- **Source data**:

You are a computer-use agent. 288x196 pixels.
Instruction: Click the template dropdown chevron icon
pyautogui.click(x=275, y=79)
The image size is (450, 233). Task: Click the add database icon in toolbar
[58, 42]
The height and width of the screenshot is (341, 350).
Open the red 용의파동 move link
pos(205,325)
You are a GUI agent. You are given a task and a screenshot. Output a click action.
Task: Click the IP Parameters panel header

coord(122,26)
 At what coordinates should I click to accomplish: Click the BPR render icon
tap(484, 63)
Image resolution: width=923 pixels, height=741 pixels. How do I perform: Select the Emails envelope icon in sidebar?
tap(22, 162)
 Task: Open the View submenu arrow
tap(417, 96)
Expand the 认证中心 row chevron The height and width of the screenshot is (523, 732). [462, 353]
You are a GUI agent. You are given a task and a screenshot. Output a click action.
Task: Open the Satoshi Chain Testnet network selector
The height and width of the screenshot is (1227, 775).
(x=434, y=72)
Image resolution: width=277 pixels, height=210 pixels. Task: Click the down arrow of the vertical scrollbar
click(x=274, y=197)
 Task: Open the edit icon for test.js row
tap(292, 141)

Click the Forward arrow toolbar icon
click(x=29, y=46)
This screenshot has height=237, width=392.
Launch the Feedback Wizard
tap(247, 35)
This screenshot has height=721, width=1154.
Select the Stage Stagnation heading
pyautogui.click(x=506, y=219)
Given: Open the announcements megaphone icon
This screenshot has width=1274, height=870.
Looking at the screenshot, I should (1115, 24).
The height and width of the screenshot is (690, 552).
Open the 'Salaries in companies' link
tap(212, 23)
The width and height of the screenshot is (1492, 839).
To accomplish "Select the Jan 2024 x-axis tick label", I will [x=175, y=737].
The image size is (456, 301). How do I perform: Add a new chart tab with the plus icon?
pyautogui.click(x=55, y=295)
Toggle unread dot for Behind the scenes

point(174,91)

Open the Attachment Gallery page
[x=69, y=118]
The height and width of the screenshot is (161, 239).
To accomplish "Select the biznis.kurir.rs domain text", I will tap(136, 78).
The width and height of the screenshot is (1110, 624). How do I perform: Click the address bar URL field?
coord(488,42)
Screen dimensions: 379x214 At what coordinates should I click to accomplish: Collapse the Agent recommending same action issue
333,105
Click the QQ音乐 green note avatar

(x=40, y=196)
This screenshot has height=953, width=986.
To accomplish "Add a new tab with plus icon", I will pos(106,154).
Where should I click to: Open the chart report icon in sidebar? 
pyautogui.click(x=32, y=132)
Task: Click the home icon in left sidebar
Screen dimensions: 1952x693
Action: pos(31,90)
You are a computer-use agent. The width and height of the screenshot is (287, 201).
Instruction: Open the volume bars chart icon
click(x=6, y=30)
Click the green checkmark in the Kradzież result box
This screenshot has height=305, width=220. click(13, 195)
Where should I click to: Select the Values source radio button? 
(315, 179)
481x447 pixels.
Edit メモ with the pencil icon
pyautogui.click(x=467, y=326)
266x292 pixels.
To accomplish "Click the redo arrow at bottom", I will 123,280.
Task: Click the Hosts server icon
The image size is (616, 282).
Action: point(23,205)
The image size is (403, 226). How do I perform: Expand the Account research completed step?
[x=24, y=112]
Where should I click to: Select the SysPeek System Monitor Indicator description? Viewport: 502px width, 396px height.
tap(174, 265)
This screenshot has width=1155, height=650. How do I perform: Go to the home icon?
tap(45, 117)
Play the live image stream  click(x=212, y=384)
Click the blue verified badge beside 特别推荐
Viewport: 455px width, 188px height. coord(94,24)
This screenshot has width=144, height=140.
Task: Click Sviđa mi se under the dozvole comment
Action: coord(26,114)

- **TASK OBJECTIVE**: Switch each "icon" in the records above to "symbol" and give all the lines again, with everything else unchanged.

- **TASK RESULT**:
You are a computer-use agent. 288x196 pixels.
Instruction: Click the template dropdown chevron symbol
pyautogui.click(x=275, y=79)
The image size is (450, 233). Task: Click the add database symbol in toolbar
[58, 42]
The height and width of the screenshot is (341, 350).
Open the red 용의파동 move link
pos(205,325)
You are a GUI agent. You are given a task and a screenshot. Output a click action.
Task: Click the IP Parameters panel header

coord(122,26)
 At what coordinates should I click to accomplish: Click the BPR render symbol
tap(484, 63)
Image resolution: width=923 pixels, height=741 pixels. How do I perform: Select the Emails envelope symbol in sidebar?
tap(22, 162)
 Task: Open the View submenu arrow
tap(417, 96)
Expand the 认证中心 row chevron The height and width of the screenshot is (523, 732). [462, 353]
You are a GUI agent. You are given a task and a screenshot. Output a click action.
Task: Open the Satoshi Chain Testnet network selector
The height and width of the screenshot is (1227, 775).
(x=434, y=72)
Image resolution: width=277 pixels, height=210 pixels. Task: Click the down arrow of the vertical scrollbar
click(x=274, y=197)
 Task: Open the edit symbol for test.js row
tap(292, 141)

Click the Forward arrow toolbar symbol
click(x=29, y=46)
This screenshot has height=237, width=392.
Launch the Feedback Wizard
tap(247, 35)
This screenshot has height=721, width=1154.
Select the Stage Stagnation heading
pyautogui.click(x=506, y=219)
Given: Open the announcements megaphone symbol
This screenshot has width=1274, height=870.
Looking at the screenshot, I should (1115, 24).
The height and width of the screenshot is (690, 552).
Open the 'Salaries in companies' link
tap(212, 23)
The width and height of the screenshot is (1492, 839).
To accomplish "Select the Jan 2024 x-axis tick label", I will [x=175, y=737].
The image size is (456, 301). How do I perform: Add a new chart tab with the plus symbol?
pyautogui.click(x=55, y=295)
Toggle unread dot for Behind the scenes

point(174,91)

Open the Attachment Gallery page
[x=69, y=118]
The height and width of the screenshot is (161, 239).
To accomplish "Select the biznis.kurir.rs domain text", I will tap(136, 78).
The width and height of the screenshot is (1110, 624). How do I perform: Click the address bar URL field?
coord(488,42)
Screen dimensions: 379x214 At what coordinates should I click to accomplish: Collapse the Agent recommending same action issue
333,105
Click the QQ音乐 green note avatar

(x=40, y=196)
This screenshot has height=953, width=986.
To accomplish "Add a new tab with plus symbol", I will pos(106,154).
Where should I click to: Open the chart report symbol in sidebar? 
pyautogui.click(x=32, y=132)
Task: Click the home symbol in left sidebar
Screen dimensions: 1952x693
Action: pos(31,90)
You are a computer-use agent. The width and height of the screenshot is (287, 201).
Instruction: Open the volume bars chart symbol
click(x=6, y=30)
Click the green checkmark in the Kradzież result box
This screenshot has height=305, width=220. click(13, 195)
Where should I click to: Select the Values source radio button? 
(315, 179)
481x447 pixels.
Edit メモ with the pencil symbol
pyautogui.click(x=467, y=326)
266x292 pixels.
To accomplish "Click the redo arrow at bottom", I will 123,280.
Task: Click the Hosts server symbol
The image size is (616, 282).
Action: point(23,205)
The image size is (403, 226). How do I perform: Expand the Account research completed step?
[x=24, y=112]
Where should I click to: Select the SysPeek System Monitor Indicator description? Viewport: 502px width, 396px height.
tap(174, 265)
This screenshot has width=1155, height=650. How do I perform: Go to the home symbol?
tap(45, 117)
Play the live image stream  click(x=212, y=384)
Click the blue verified badge beside 特别推荐
Viewport: 455px width, 188px height. coord(94,24)
This screenshot has width=144, height=140.
Task: Click Sviđa mi se under the dozvole comment
Action: coord(26,114)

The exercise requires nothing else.